#167 PTSD as a Family Crisis
Section 1
The DSM-5 lists eight different diagnostic criteria for Post Traumatic Stress Disorder. They range from exposure to death or violence, intrusion symptoms, avoidance of stimuli related to trauma, negative changes in cognitive behaviour, mood changes, long duration of symptoms, clinical distress, and affects not being attributed to a substance (American Psychiatric Association 2013). These diagnostic requirements separate actual PTSD from what popular culture describes as PTSD. I recently heard a young adult call their encounter with an angry man as traumatizing because the encounter upset them. But while an unfortunate experience no lasting harm was done. The experience was actually just upsetting rather than PTSD. It may be observed from her experience that it does not fit the requirements for PTSD. Her being upsetted by the experience did not last more than a month, her behaviour did not change, and her mood did not change either; even though their day was somewhat ruined.
Section 2
All suicidal gestures should be taken seriously as we may not know how serious someone is about committing suicide. Suicide clues may be verbal, behavioural, situational, and Syndromatic, “All of these clues may be considered as cries for help, no matter how subtle or camouflaged they are.” Regardless of how serious someone may be about committing suicide all of these clues are cries for help and we ought to give that help. When a teenage girl in my church community recently committed suicide, the parents of her friends discovered that the entire group were trying to decide if life was worth living. They were attempting to process the trauma of their friends death and in their grief finding the positives in her choice to commit suicide. The experience of that friend group does rise to the level of trauma and is presently being treated as such.
Section 3c
Medical crises destabilize family systems by changing the roles that all family members fill.
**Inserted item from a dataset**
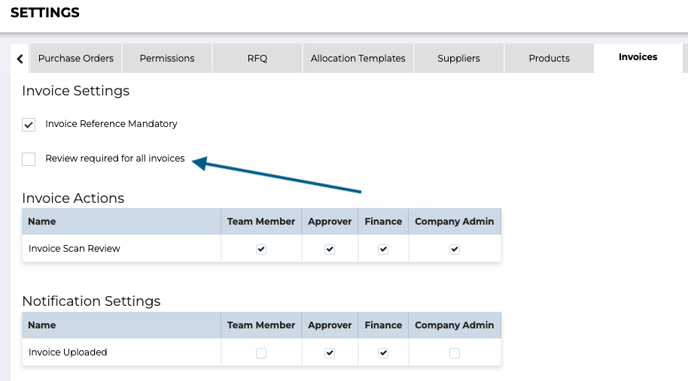Click the Invoice Scan Review row name
Viewport: 688px width, 381px height.
pos(74,249)
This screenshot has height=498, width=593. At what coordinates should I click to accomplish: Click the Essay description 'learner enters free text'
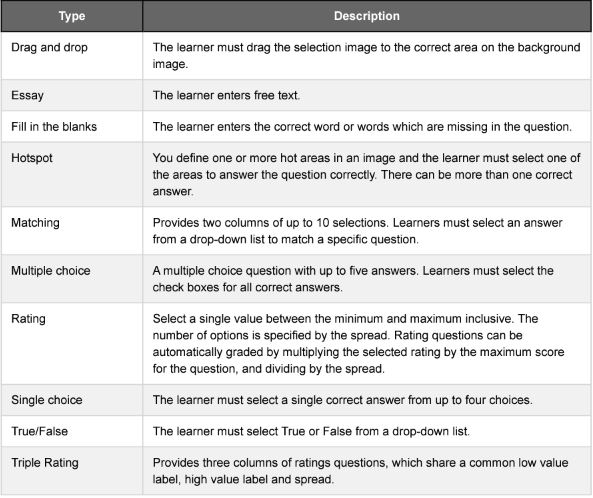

When a husband/father is in the hospital the support system of the wife/mother is disrupted causing her to take on more responsibilities that may not have previously existed, such as having to be the disciplinarian (James & Gilliland, 2017). A biblical example of this sort of crisis is that of Job. When Job loses his children, servants, flocks, and becomes ill, his wife says to him, “Do you still hold fast your integrity? Curse God and die!” Job 2:9 (NASB). Their relationship in that moment shifted from one of love and mutual respect to one of derision. While Job’s crisis manifested itself in many forms the end result was a disruption of his marital relationship, and his friendships. Instead of being cared for he was being blamed and rejected. Crisis interventionists need to be aware that the support network of someone in crisis may be perpetuating the crisis and need to be shown how to care well for the person in crisis.
References
American Psychiatric Association. Diagnostic and Statistical Manual of Mental Disorders. 5th ed. Arlington, VA: American Psychiatric Publishing, 2013.
New American Standard Bible: 1995 Update (La Habra, CA: The Lockman Foundation, 1995).
Richard K. James and Burl E. Gilliland, Crisis Intervention Strategies, 8th ed. (Boston: Cengage Learning, 2017).